Pastor and author John Piper has weighed in on how Christian parents can best protect their children from state indoctrination in societies where children are forced to learn "unbiblical views of what is true and false, and right and wrong, and beautiful and ugly.”
Recently, an individual from Sweden wrote into Piper's DesiringGod website, asking the pastor how to parent well in a country he described as “coercive” and “socialist in a lot of ways.”
“We must send our children to school, or the government threatens to take them away from us,” the reader said. “Christian schools are practically illegal, and a school may have a ‘Christian profile,’ but it’s a meaningless title. These few Christian schools are still not allowed to be ‘religious’ or teach a Christian worldview.
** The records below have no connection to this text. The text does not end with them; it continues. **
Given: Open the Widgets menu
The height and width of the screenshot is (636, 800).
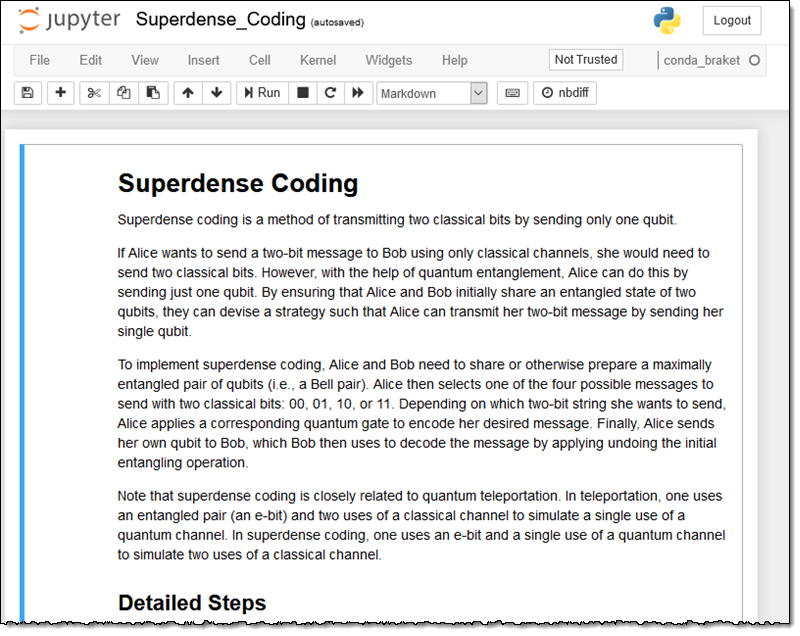Looking at the screenshot, I should point(388,60).
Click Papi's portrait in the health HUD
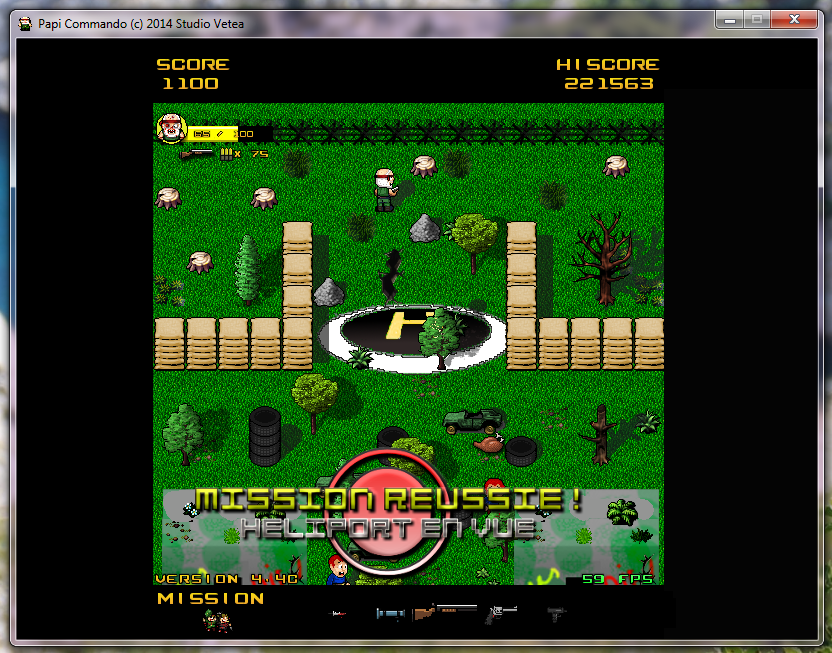This screenshot has height=653, width=832. [x=172, y=129]
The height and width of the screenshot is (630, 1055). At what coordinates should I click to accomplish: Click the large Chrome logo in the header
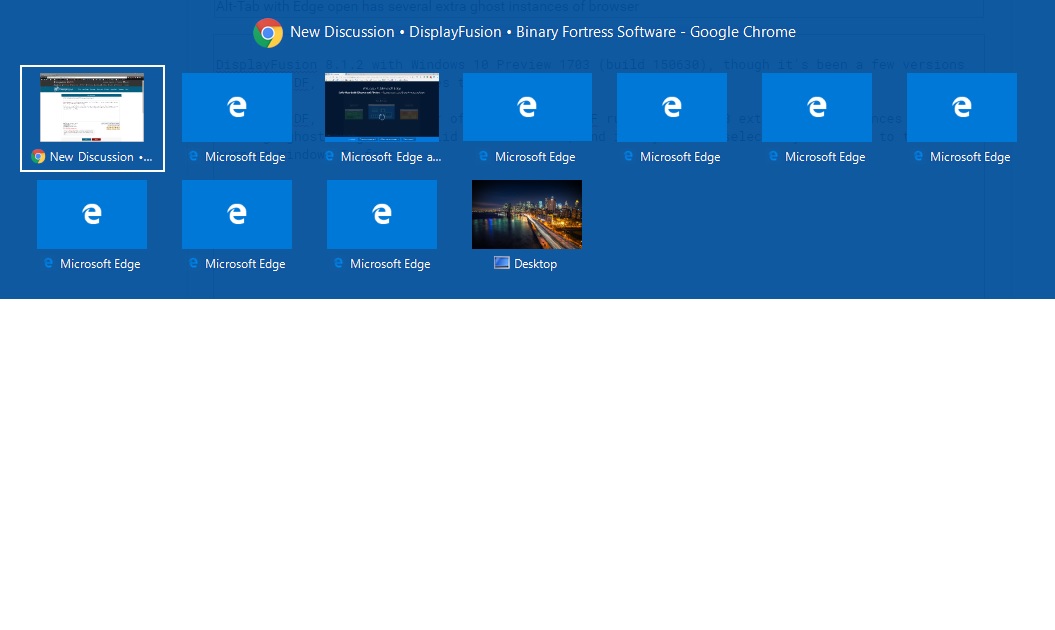pyautogui.click(x=268, y=33)
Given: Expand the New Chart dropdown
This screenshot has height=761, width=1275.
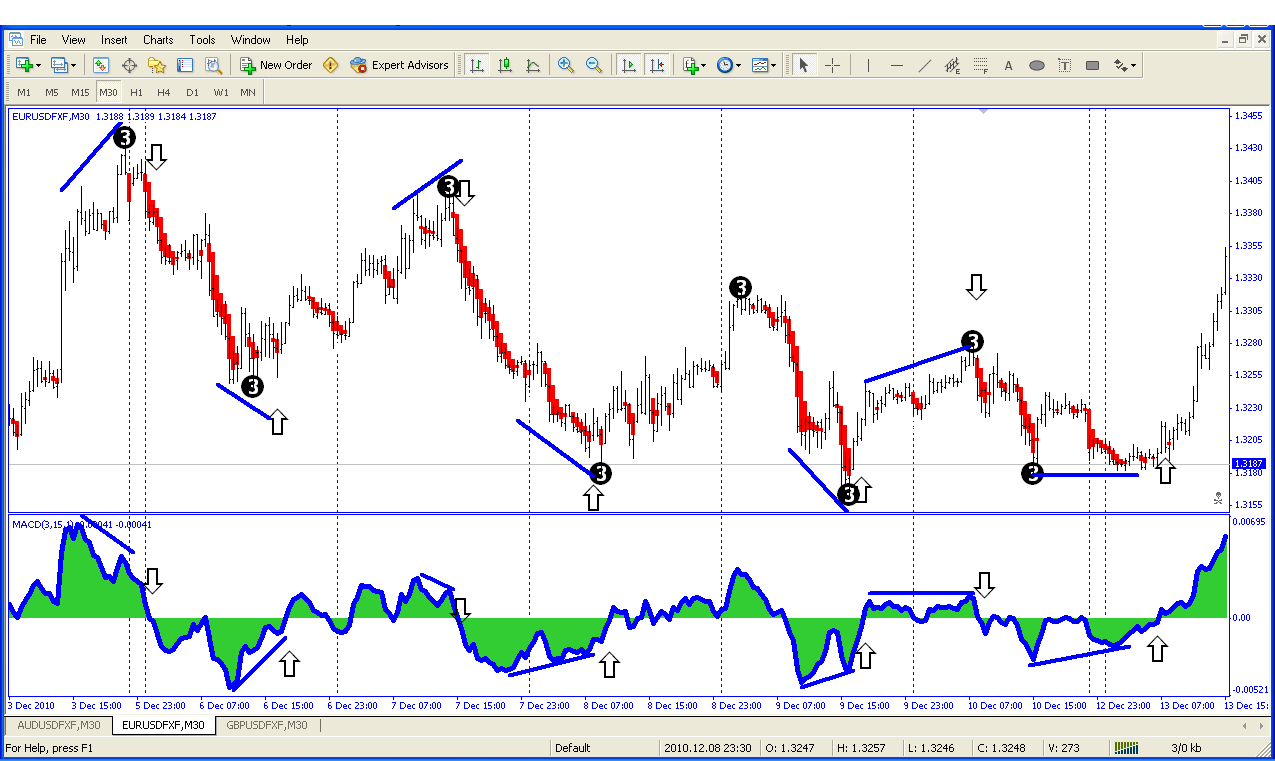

They’re still forced by law to abide to the same teaching plan as secular, atheistic schools to give children a secular education and must even teach our children LGBTQ as a positive norm.”
In response, Piper first stressed that God has assigned to parents, and not the state, “the rearing and shaping of the minds and hearts of the children in the knowledge of God and in how to live that out in the world.”
According to Scripture, the government is to have the good of its people at heart (1 Peter 2:14), which implies that it will have a “compelling interest in whether its people are educated — at least educated enough to make society function,” Piper said. However, this interest “becomes evil when it preempts the more foundational right of the family to educate its children,” he said.
Governments “should find a way to encourage an educated populace by respecting the rights of families and promoting multiple avenues of all kinds of lower and higher education, as parents seek out ways to partner with those who have expertise in equipping their children to function wisely and morally and productively in the world,” he added.
For Christian families living in countries like Sweden that require “state education with all of its indoctrination of the modern worldview,” Piper offered three suggestions.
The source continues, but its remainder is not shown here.